Apelos

Nos seus poemas de guerra, Siegfried Sassoon (1886-1967) traz numa perfeita linguagem poética todo o sentimento que o campo de batalha lhe causou durante a Primeira Guerra Mundial, na qual lutou pelos aliados, sendo condecorado por bravura. O poeta não se vê, contudo, como um grande soldado, não tem rompantes de bravura em seus versos, ou certezas que só o militarismo consegue dar.
Ao lado do cinismo em relação aos sentimentos patrióticos, da ironia com aqueles que pensam na bravura dos combatentes ao pé da lareira ou nos desfiles, ele demonstra que a trincheira é um espaço de morte, mutilação e desespero, que unem os irmãos em armas não por um sentimento elevado de honra e patriotismo, mas pela piedade e pela busca de sobrevivência.

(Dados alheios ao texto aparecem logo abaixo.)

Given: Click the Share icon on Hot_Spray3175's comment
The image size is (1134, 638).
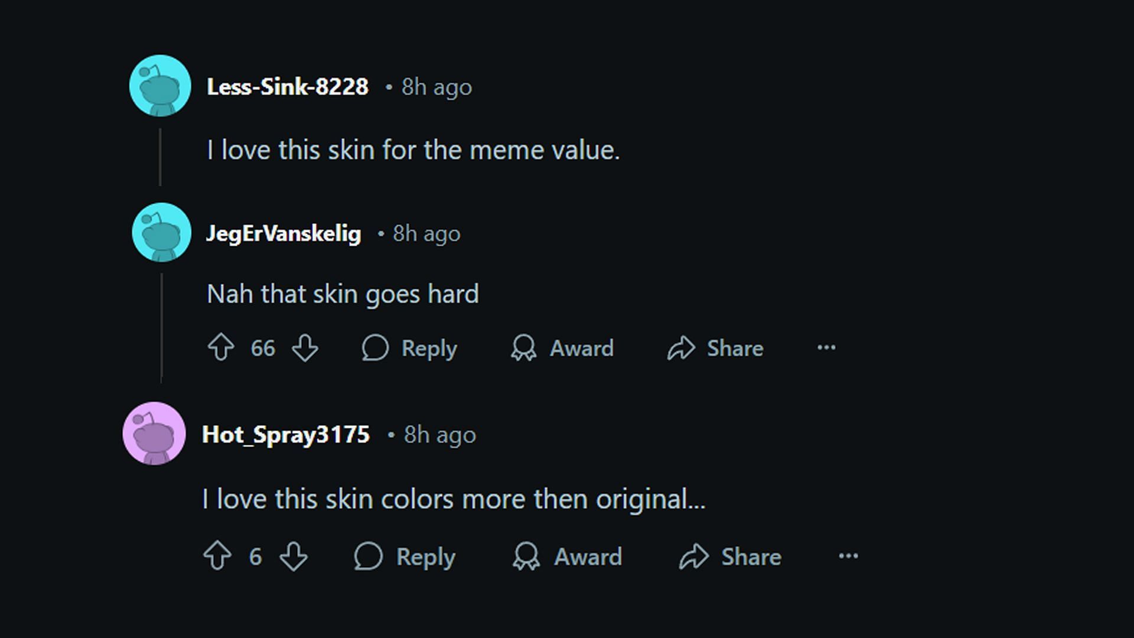Looking at the screenshot, I should (x=696, y=556).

Um relato cru de atos sem sentido, o livro é também um apelo pela paz e união dos povos, que tem no seu poema “Reconciliação” um dos mais belos testemunhos:
“Homens lutaram como brutos; abomináveis coisas foram feitas;
E você nutriu um ódio duro e cego.
Mas talvez encontre naquele Gólgota
As mães dos homens que mataram seu filho.”